SON tartışmalardan sonra iyice iman ettim ki türban meselesi hukuki bir mesele değildir. Marksist terminoloji ile söylersek bir sınıf çatışmasıdır.
Türban sadece bir simgedir, ama her iki tarafın da ortak mücadele alanı olarak kabul ettiği bir simgedir.
Bunun için de Anayasa da değişse de, kanunlar teker teker yeniden yazılsa da çatışma bitmeyecektir. Hatta türbanlı öğrenciler üniversiteye gitmeye başlasa dahi mesele çözülmeyecektir.
Bir taraf (türbancılar) alanlarını genişletme, diğer taraf da (türban karşıtları) alanı daraltma mücadelesine devam edeceklerdir.
Zira, her iki taraf da çatışmayı sınıf/zümre/aidiyet çatışması olarak görmektedir. Üstelik, birinin kazandığı/kazanacağı mücadelede diğeri kendine yer olmadığını düşünmektedir.
* * *
Bir taraf sadece türbanı ile değil tarzı/düzeni/algılamaları/kılık kıyafeti ve temelde gelirden aldığı pay ile yıllardır dışlandığı duygusu ile hareket etmektedir.

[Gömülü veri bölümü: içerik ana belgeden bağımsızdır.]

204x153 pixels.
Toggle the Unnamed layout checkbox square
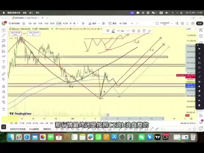(157, 23)
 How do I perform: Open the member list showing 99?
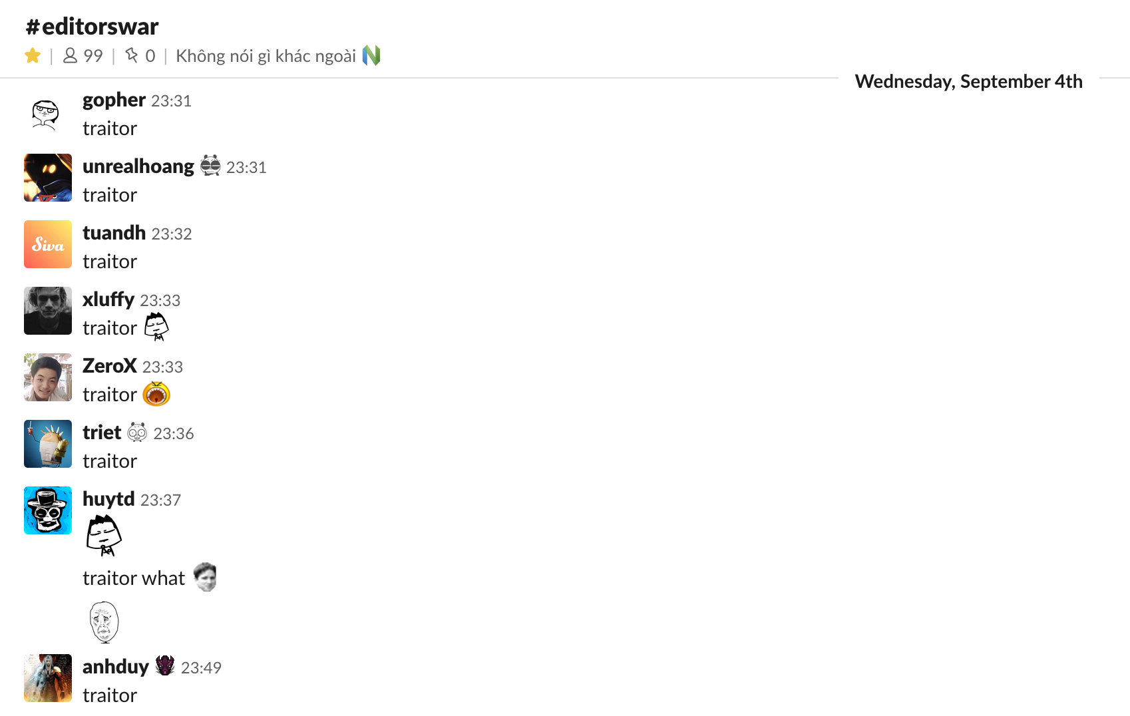pos(83,56)
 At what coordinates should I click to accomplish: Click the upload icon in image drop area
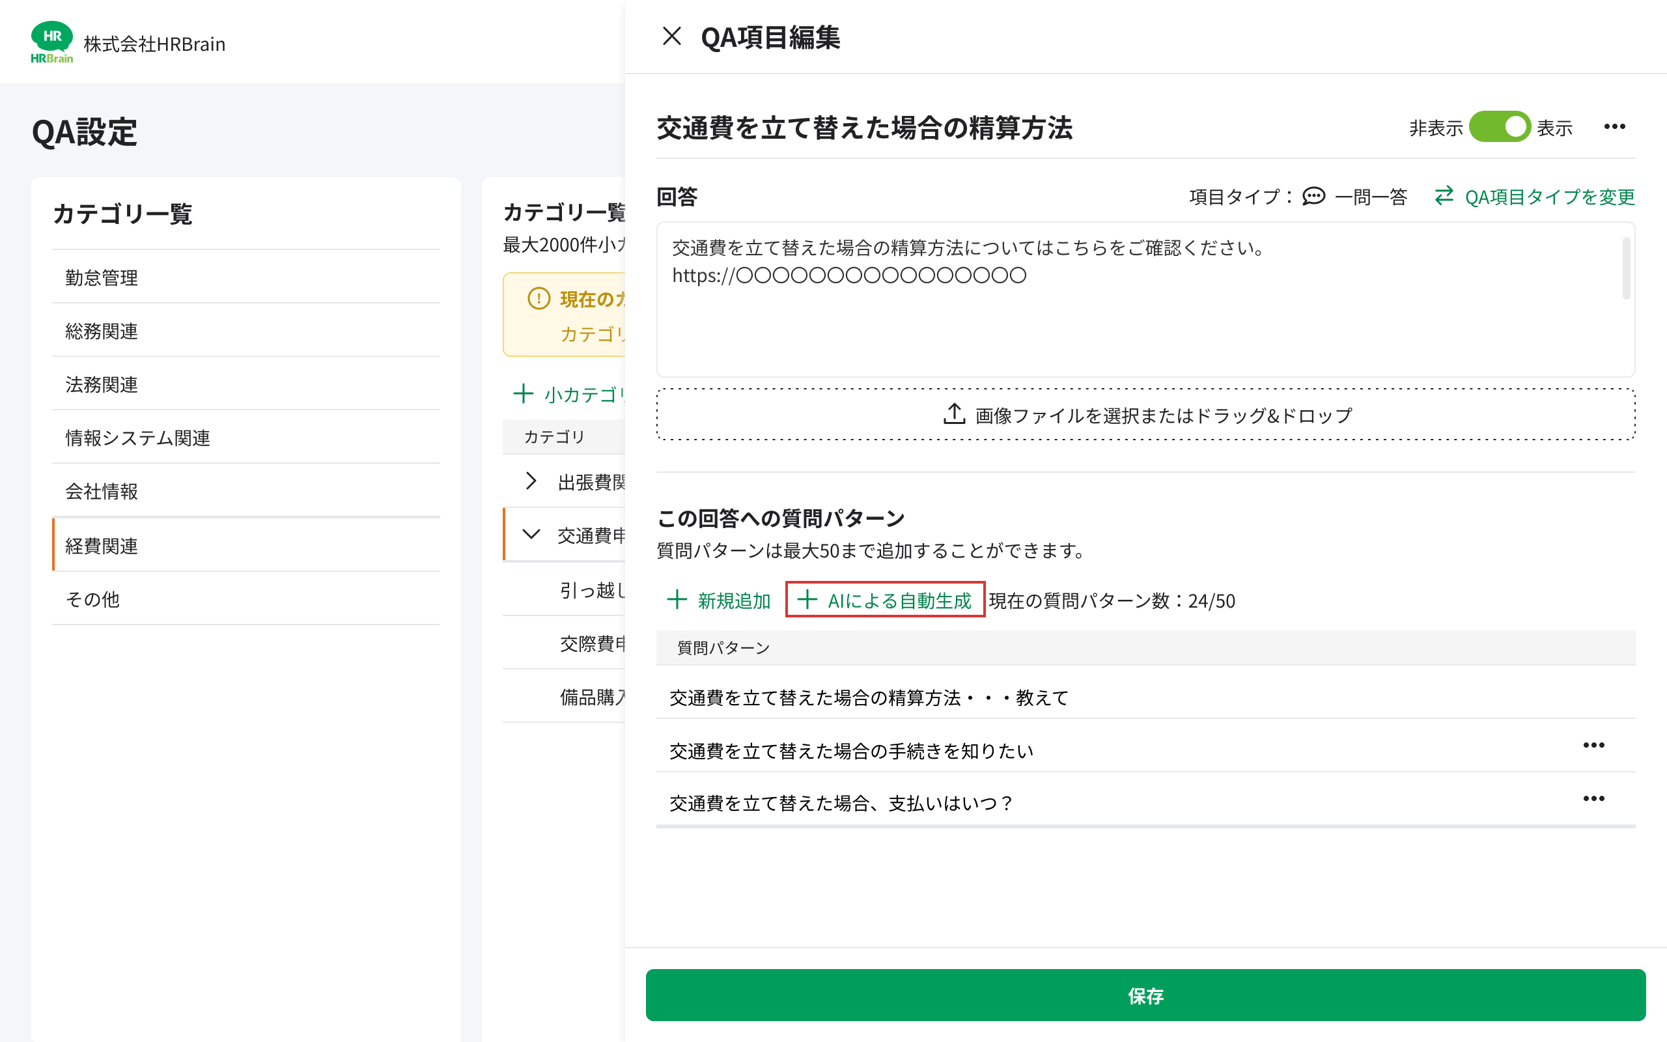(x=954, y=414)
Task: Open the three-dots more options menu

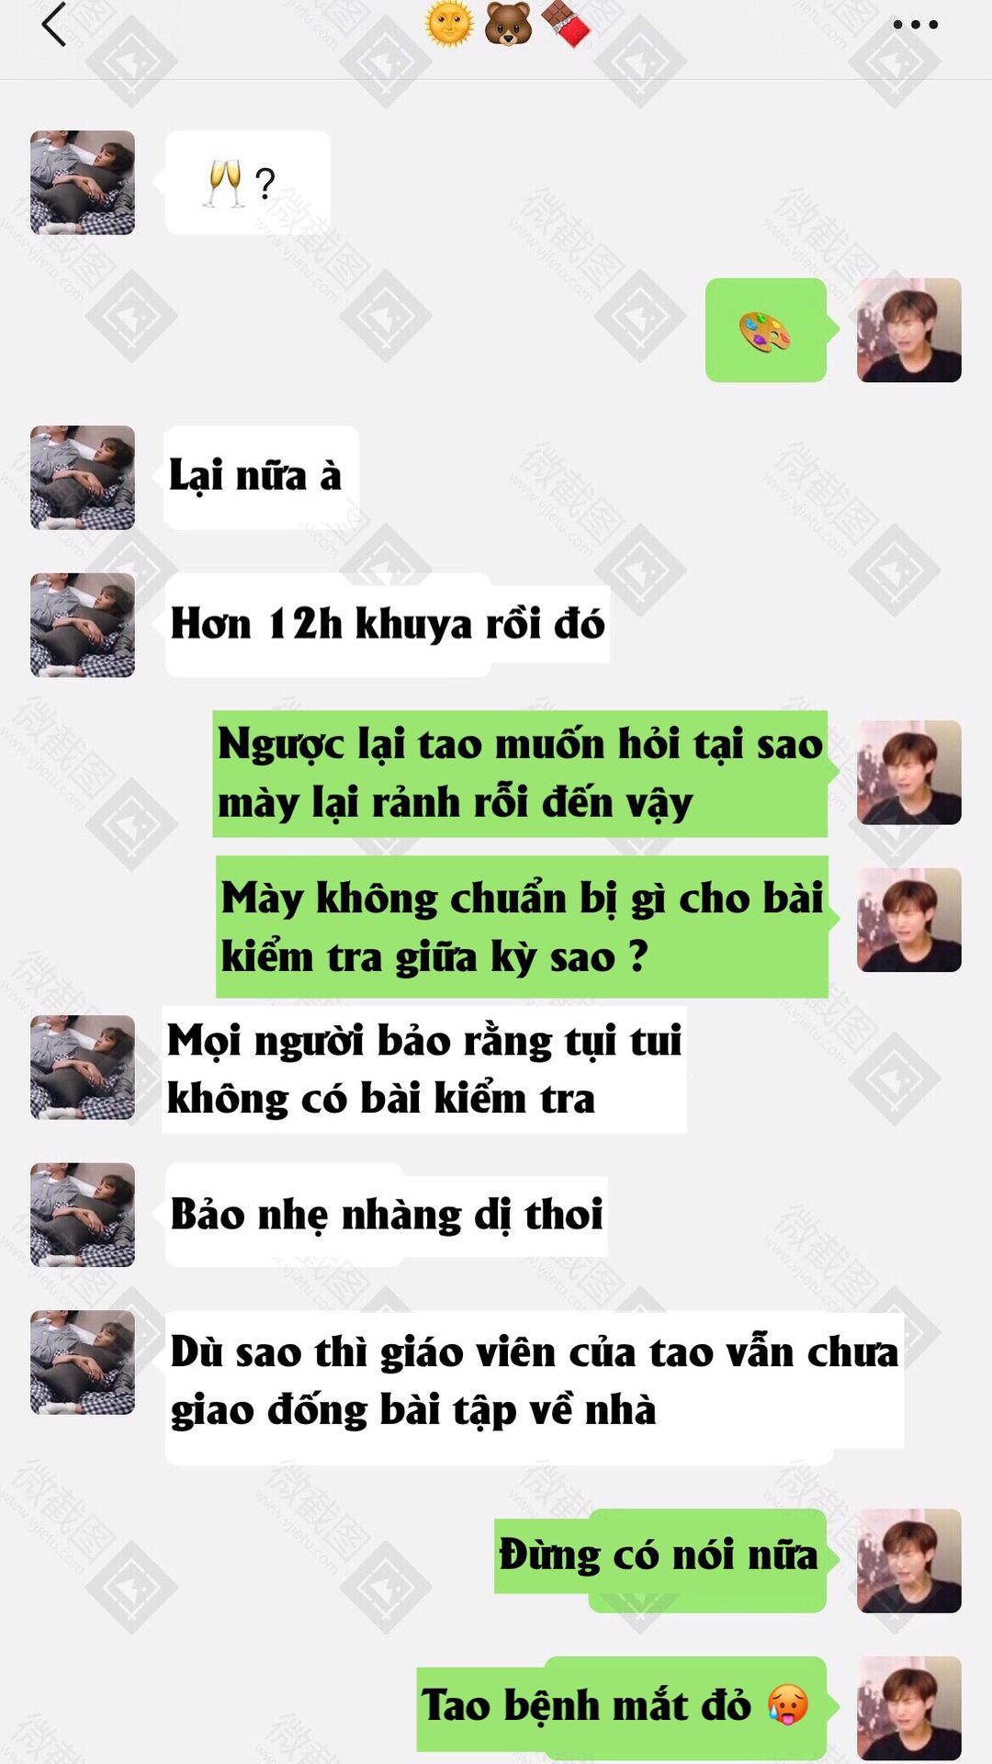Action: (915, 25)
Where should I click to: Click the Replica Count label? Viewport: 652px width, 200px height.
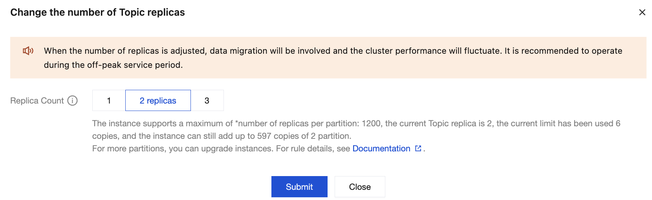coord(37,101)
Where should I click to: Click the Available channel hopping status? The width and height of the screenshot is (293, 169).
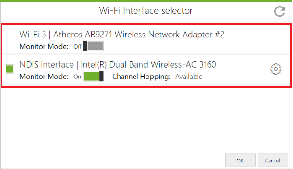click(189, 77)
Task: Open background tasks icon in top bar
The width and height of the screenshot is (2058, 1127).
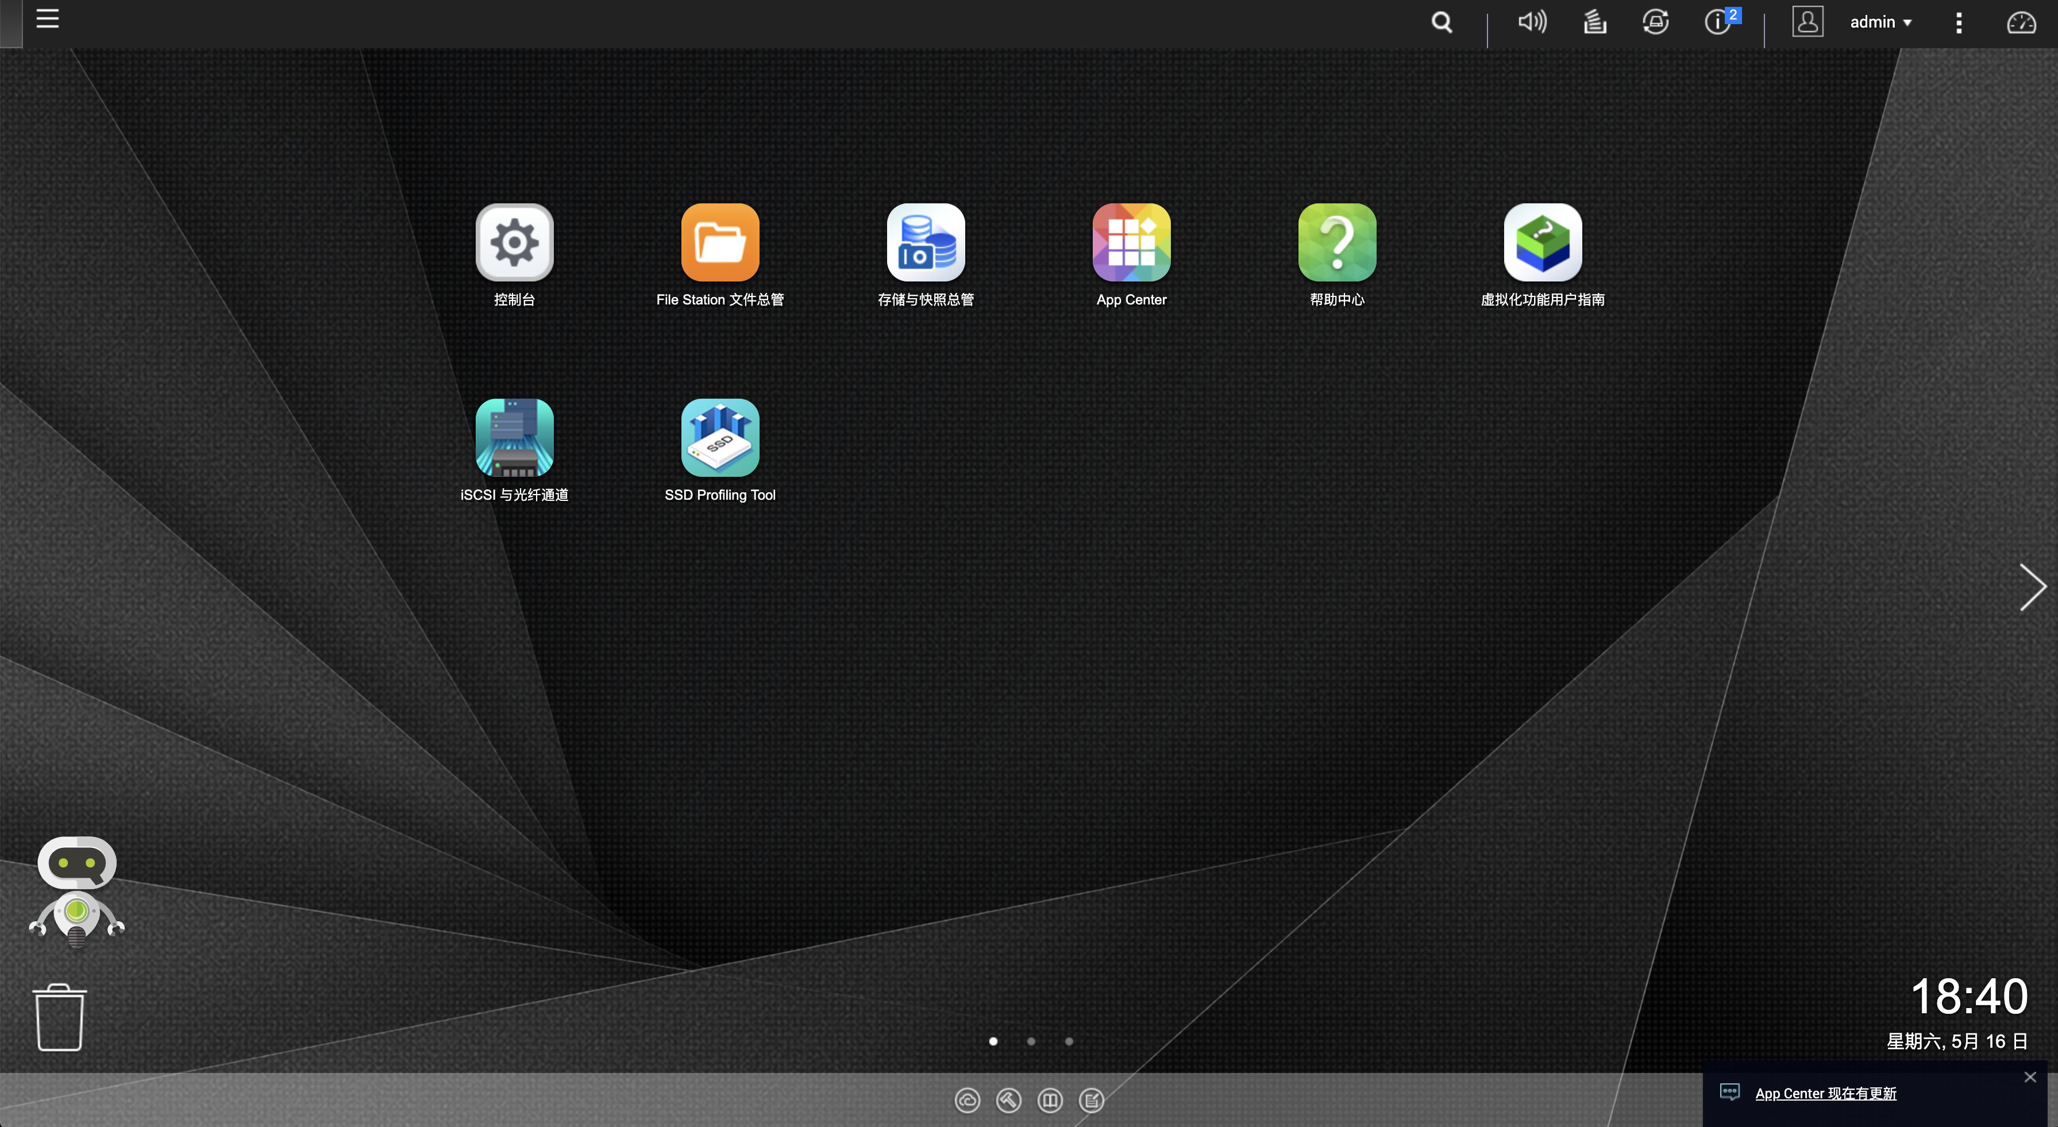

Bu duygunun evde Kuran okutulup okutulmadığı tartışması ile irdelenmesi mümkün değildir. Zira, dışlanmak duygusu çok geniş bir alanda algılanan Cumhuriyet tarihi kadar, hatta daha da eski bir duygudur.
Üstelik, varlığının somut olarak ispatlanması veya reddedilmesi mümkün değildir.
Zira, algılama algılamadır, bir tarafın algılaması diğer tarafın algılaması ile örtüşmek zorunda değildir.
* * *
Dün Cumhurbaşkanı’nın eleştiren yazımda "Bir partinin/kişinin görüşlerini savunmak ile haklarını savunmayı ayırt edemeyen necip Türk milleti de beni taraflarına göre ya yere göğe koyamazlar, ya da yerden yere vururlar" diye yazdım.
Beklediğim gibi e-postama gelen Kemalist tepkiler beni Abdullah Gül’ün hukuki haklarını savunduğum için suçladılar ve şimdi eleştirdiğim için "Pişman mısın?" diye sordular. Ancak, bir tek mektup dahi "Zaten Gül’ün hukuki hakları yoktur" diye yazamadı.
Benim ne demek istediğime en somut örnek bu okumuş-yazmış aydın ekibi tarafından yazılan mektuplardır.
"Benden olmayanın hukuki hakkı yoktur!"
Sözüm ona aydınlar mesele "türban" tartışmasına gelince bırakın bir siyasinin, suçu sabit katil, hırsız, tecavüzcü gibi çok kötü suçlar işlemiş insanların bile hukuki hakları olduğunu unutuyorlar!
* * *
Ancak, bir elin nesi var-iki elin sesi var prensibi türban meselesinde de çalışıyor. Dışlanma duygusuna karşı geliştirilen tepki de her geçen gün beter bir şekilde intikam duygusuna dönüşüyor.
Tüm ülkenin Başbakan’ı maalesef bir türlü iki elini başı üzerinde birleştirip birlik-beraberlik çağrısı yapamıyor. Her geçen gün Turgut Özal’ın yumuşak ve kucaklayıcı muhafazakárlığı maalesef Recep Tayyip Erdoğan’ın iten, daha önce dışlayanı dışlayan, intikam duygusu ile dolu sert muhafazakárlığa doğru pupa yelken gidiyor.
* * *
İşin en acıklı yönü de ezikliğine sahip çıkıldığını zanneden samimi muhafazakárlar da türbanlı hanımların bürokrat/siyasetçi eşleri ile birlikte malı hamudu ile götürdüklerinin henüz farkında değiller.
Çatışma katiyen hukuki, hatta salt bir sosyal çatışma değildir. Çatışma paylaşım kavgasıdır.
Türkiye yeniden paylaşım kavgasını bitirmeden de türban meselesi bitmeyecektir!